Photocatalytic CO2 reduction to CH4 requires photosensitizers and sacrificial agents to provide sufficient electrons and protons through metal‐based photocatalysts, and the separation of CH4 from by‐product O2 has poor applications. Herein, we successfully synthesize a metal‐free photocatalyst of a novel electron‐acceptor 4,5,9,10‐pyrenetetrone (PT), to our best knowledge, this is the first time that metal‐free catalyst achieves non‐sacrificial photocatalytic CO2 to CH4 and easily separable H2O2. This photocatalyst offers CH4 product of 10.6 μmol ⋅ g−1 ⋅ h−1 under non‐sacrificial ambient conditions (room temperature, and only water), which is two orders of magnitude higher than that of the reported metal‐free photocatalysts. Comprehensive in situ characterizations and calculations reveal a multi‐step reaction mechanism, in which the long‐lived oxygen‐centered radical in the excited PT provides as a site for CO2 activation, resulting in a stabilized cyclic carbonate intermediate with a lower formation energy. This key intermediate is thermodynamically crucial for the subsequent reduction to CH4 product with the electronic selectivity of up to 90 %. The work provides fresh insights on the economic viability of photocatalytic CO2 reduction to easily separable CH4 in non‐sacrificial and metal‐free conditions.

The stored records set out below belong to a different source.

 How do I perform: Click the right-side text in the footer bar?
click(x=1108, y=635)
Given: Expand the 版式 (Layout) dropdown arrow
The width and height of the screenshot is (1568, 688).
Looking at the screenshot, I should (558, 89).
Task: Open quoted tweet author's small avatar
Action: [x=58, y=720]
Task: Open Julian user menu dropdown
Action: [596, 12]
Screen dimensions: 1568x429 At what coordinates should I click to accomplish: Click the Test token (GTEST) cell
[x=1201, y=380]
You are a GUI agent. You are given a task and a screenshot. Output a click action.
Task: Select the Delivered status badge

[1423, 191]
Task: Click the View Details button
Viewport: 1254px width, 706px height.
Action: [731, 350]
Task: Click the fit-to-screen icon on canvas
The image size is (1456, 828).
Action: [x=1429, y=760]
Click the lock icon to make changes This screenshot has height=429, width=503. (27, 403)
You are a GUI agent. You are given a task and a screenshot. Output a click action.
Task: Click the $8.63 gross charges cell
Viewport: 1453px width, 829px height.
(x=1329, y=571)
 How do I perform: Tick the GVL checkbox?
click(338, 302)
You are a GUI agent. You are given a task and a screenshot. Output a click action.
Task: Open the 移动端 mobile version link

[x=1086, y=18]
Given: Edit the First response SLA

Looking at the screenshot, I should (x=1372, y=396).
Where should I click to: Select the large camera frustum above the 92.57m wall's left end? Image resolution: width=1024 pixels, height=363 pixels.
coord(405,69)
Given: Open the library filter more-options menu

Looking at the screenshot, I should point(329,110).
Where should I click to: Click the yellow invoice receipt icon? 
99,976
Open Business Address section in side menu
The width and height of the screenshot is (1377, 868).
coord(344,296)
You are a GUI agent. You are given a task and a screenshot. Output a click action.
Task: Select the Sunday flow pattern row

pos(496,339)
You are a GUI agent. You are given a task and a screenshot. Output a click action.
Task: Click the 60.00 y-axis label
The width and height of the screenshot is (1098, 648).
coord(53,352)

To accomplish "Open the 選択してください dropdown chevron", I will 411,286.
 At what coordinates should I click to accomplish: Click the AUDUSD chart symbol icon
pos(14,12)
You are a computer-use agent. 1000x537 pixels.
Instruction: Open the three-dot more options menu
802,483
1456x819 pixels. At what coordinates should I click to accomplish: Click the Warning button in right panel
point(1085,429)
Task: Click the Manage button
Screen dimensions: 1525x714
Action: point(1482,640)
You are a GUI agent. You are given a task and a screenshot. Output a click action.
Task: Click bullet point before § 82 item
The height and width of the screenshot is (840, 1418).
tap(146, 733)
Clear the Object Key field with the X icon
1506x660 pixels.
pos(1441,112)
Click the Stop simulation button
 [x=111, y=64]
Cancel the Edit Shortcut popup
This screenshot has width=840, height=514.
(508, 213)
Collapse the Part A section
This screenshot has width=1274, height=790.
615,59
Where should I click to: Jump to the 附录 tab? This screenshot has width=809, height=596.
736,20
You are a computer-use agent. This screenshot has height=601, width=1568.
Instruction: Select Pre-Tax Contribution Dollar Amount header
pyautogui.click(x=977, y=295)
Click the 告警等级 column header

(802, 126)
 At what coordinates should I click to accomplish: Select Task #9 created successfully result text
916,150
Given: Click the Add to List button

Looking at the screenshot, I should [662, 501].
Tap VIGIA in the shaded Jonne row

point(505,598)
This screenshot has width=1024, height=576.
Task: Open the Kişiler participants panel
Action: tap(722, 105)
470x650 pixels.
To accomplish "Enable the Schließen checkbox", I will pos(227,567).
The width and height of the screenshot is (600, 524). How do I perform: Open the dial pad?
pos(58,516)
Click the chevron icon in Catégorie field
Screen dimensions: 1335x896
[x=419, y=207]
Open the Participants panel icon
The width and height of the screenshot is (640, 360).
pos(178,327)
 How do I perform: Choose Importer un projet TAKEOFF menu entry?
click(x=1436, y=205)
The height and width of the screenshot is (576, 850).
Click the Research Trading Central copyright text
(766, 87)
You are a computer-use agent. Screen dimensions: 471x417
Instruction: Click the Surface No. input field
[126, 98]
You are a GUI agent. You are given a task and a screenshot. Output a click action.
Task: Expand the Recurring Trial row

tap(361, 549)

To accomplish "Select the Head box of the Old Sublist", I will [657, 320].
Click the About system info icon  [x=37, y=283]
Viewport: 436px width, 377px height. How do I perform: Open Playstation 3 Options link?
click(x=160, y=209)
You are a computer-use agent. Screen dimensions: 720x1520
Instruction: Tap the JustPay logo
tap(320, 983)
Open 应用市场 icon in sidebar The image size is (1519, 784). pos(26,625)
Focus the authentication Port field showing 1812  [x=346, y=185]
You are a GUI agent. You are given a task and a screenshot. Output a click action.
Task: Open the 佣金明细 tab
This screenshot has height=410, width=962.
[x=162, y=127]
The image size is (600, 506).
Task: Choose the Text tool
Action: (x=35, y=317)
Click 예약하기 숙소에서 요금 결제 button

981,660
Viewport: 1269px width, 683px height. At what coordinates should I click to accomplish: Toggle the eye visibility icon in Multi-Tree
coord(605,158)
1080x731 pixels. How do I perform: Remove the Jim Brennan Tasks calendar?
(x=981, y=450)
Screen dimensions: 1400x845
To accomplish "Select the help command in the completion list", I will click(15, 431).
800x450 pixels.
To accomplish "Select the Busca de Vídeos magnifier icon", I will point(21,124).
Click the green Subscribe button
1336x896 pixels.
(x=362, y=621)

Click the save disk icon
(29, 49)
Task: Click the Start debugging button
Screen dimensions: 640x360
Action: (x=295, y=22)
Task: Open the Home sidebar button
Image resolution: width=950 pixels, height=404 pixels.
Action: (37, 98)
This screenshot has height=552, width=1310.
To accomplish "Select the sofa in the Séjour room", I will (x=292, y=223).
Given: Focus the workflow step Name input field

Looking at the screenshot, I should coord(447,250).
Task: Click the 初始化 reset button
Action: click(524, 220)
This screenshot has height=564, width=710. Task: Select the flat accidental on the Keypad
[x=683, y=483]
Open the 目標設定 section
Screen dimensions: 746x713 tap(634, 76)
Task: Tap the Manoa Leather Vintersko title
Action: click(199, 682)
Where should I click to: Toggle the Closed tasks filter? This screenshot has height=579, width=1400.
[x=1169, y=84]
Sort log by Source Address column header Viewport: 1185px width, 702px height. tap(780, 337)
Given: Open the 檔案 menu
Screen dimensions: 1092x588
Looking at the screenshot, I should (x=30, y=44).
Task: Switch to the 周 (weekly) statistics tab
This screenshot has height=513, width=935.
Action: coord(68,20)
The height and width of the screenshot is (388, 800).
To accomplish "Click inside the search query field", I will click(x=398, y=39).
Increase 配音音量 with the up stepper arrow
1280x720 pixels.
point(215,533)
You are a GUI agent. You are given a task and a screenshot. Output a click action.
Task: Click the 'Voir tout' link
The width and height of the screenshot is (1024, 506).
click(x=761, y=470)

A metal‐free photocatalyst achieves high electronic selectivity for CH4 and facile separation of H2O2 in non‐sacrificial ambient conditions with only CO2 and H2O. This exceptional performance is attributed to a long‐lived oxygen‐centered radical in the excited electron acceptor, promoting the formation of a stabilized five‐member‐ring cyclic intermediate with lower energy, leading to an 90 % selectivity for the eight‐electron product CH4.